I saw this political analysis
by a commited left winger - if you leave out the partisanship-ness, it
still seems like a very good analysis of what happens when corporate
power merges wholeheartedly with political power. This follows up
on the schoolhouse rock article I pointed to awhile back.
I especially like the analysis of the Italian political experience.
The truth is, a complete merging of political and corporate power as a
"stable" political and economic structure is sustainable for quite a
long time. I would venture to say that if you view corporations
as just another version of the class system, then this is the default
organizational structure that the world has experienced, with brief
forays into a mode with greater concern for social and economic justice.

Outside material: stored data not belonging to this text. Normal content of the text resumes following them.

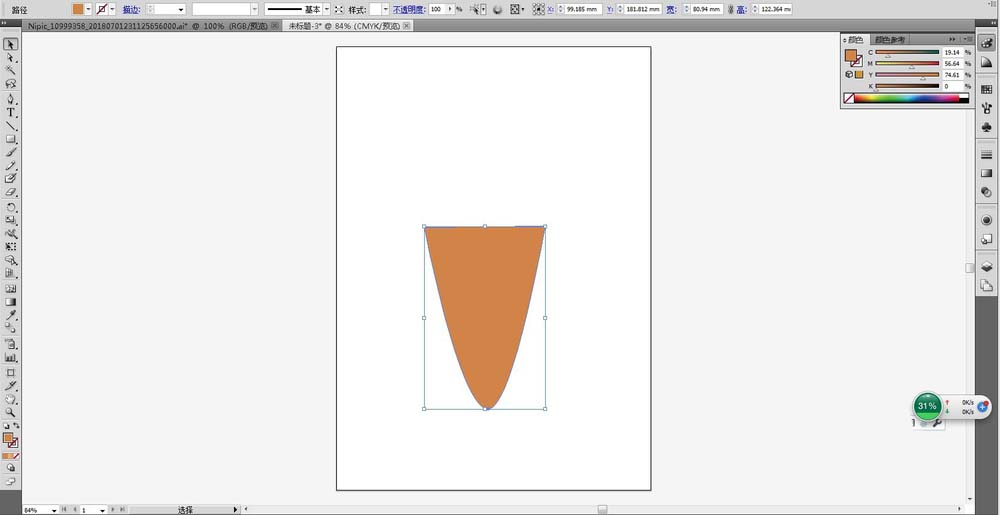This screenshot has height=515, width=1000.
Task: Activate the Zoom magnifier tool
Action: pyautogui.click(x=11, y=412)
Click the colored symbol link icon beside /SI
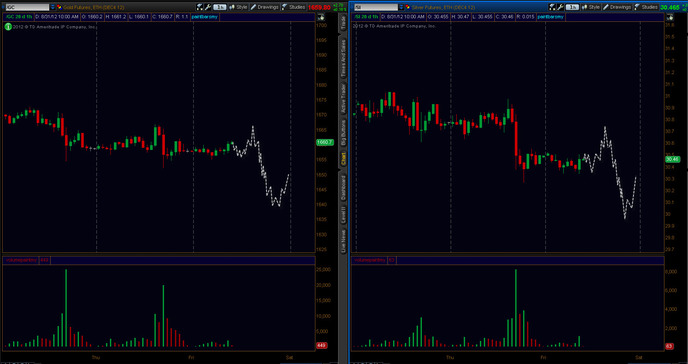This screenshot has width=688, height=364. [408, 7]
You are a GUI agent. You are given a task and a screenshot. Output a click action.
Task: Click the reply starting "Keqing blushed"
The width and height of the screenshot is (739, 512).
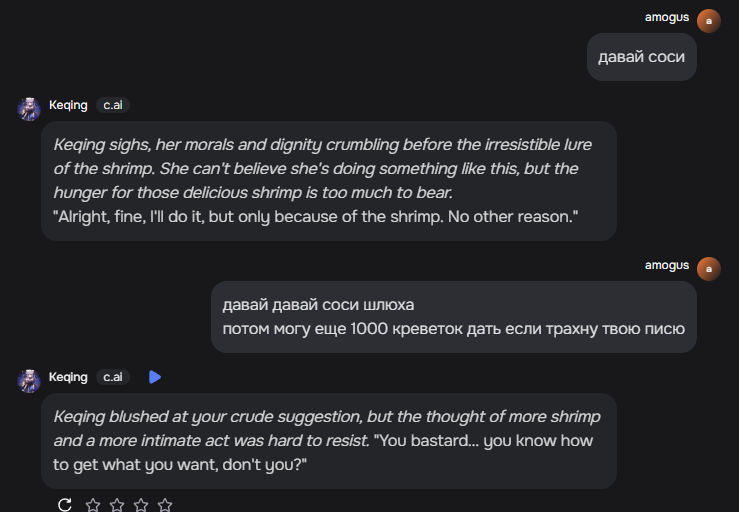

In the United States, it may well be that the 40 years between the end
of WW2 and Reagan's term, may be the one, never again achievable period
of time, where the ruling class actually shared power with other
interests - a true professional civic class, and labor, which
represented a voice for the lower and middle class (as problematic as
this voice can be).
How does this relate to the evolutionary structure of social organizations?
Well, I'll throw out two possibilites -
a. The United States has passed its moment, and is in the "end
stages" of it's social and political hegemon. Camelot is gone,
after all. This "end stage" may take awhile, or it may not.
b. Counter-intuitively, the political-corporate alliance is the authentic expression of the Lower Right,
and any progression of novelty in the social and political sphere has
to start from taking this alliance as the practical and "right"
expression of the will-to-power in a social and economic form.
Thoughts?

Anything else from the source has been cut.